| Re: reading a ninary file [message #46958 is a reply to message #46863] |
Sun, 15 January 2006 00:32  |
R.Bauer
Messages: 1424 Registered: November 1998
|
Senior Member |
|
|
Dear all
I got more and more unicode files.
the king is dead long lives the new king ....
idl has no unicode support at the momenent. We should add a feature request
about.
cheers
Reimar
Klaus Scipal wrote:
> Hi
>
> I am not a specialist in character encoding but I guess you have to find
> out how it was written. Which encoding was used to convert the characters
> to a byte?
>
> Characters are normally encoded in ASCII format which knows 128
> characters. As computers store data in bytes (i.e. 8 bits) there is room
> to store another set of 128 characters, i.e. an extended character set. In
> practice, there are a number of different extended character sets for
> example for math symbols or extension characters for non-English
> languages. And to make it even more difficult there are also other
> encoding systems then ASCII, for example UNICODE.
>
> I don't know if this is your problem but unless you don't know how the
> data was encoded it will be difficult to "decode" it. I also don't know if
> the
> different character sets are compatible and how IDL converts bytes to
> characters. That's something you have to find out yourself. For more
> details on character binary encoding check out
> http://www.cs.tut.fi/~jkorpela/chars.html#examples
>
> Of course a trial and error method would be to read out the byte and go
> into the standard conversion tables and look what makes most sense.
>
> Klaus
>
>
>
> <claire.maraldi@gmail.com> wrote in message
> news:1136798479.995043.160620@g44g2000cwa.googlegroups.com.. .
>> Hello,
>>
>> I have to read a binary file containing long, fix and string variable
>> type.
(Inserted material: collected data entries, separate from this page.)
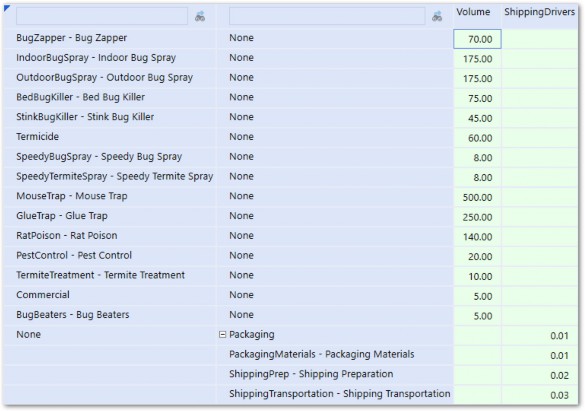This screenshot has height=411, width=585.
Task: Select the PackagingMaterials - Packaging Materials item
Action: (x=322, y=354)
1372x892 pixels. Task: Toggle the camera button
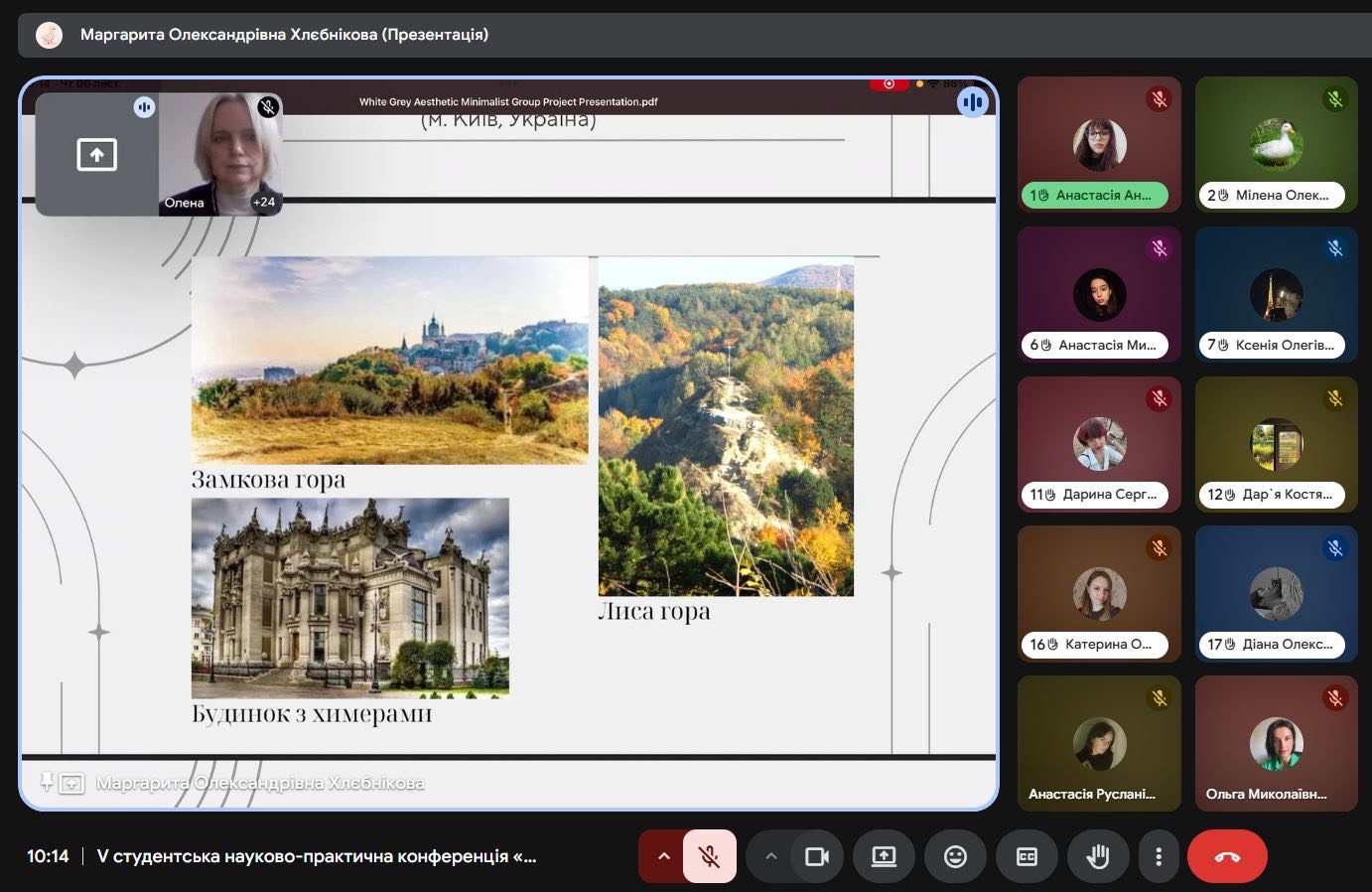[816, 856]
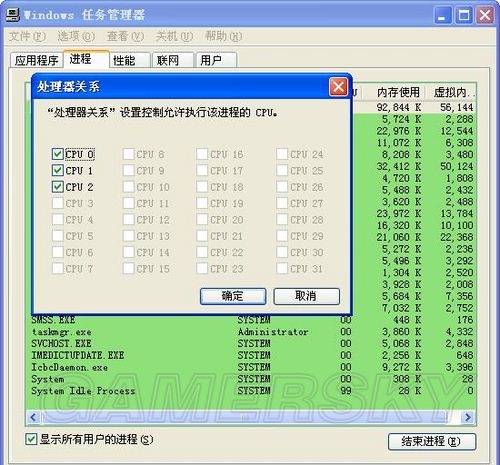Screen dimensions: 500x465
Task: Click the 取消 button
Action: pyautogui.click(x=306, y=296)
I know that the string variable type are coded only on one byte
>> (this have been confirmed by someone in the laboratory, and even if I
>> try more bytes there is an "encountoured before end of file" error...).
>> So I have tried to convert only one byte, and the results are amazing
>> characters like "_-", "_"....
>> I know that is not a problem of discrepency when the binary file is
>> read because long and fix variable type are well converted (wether they
>> are placed before or after string).
>>
>> Could explain me what exactly happen please ?
>> Thank you
>>
|
|
|
|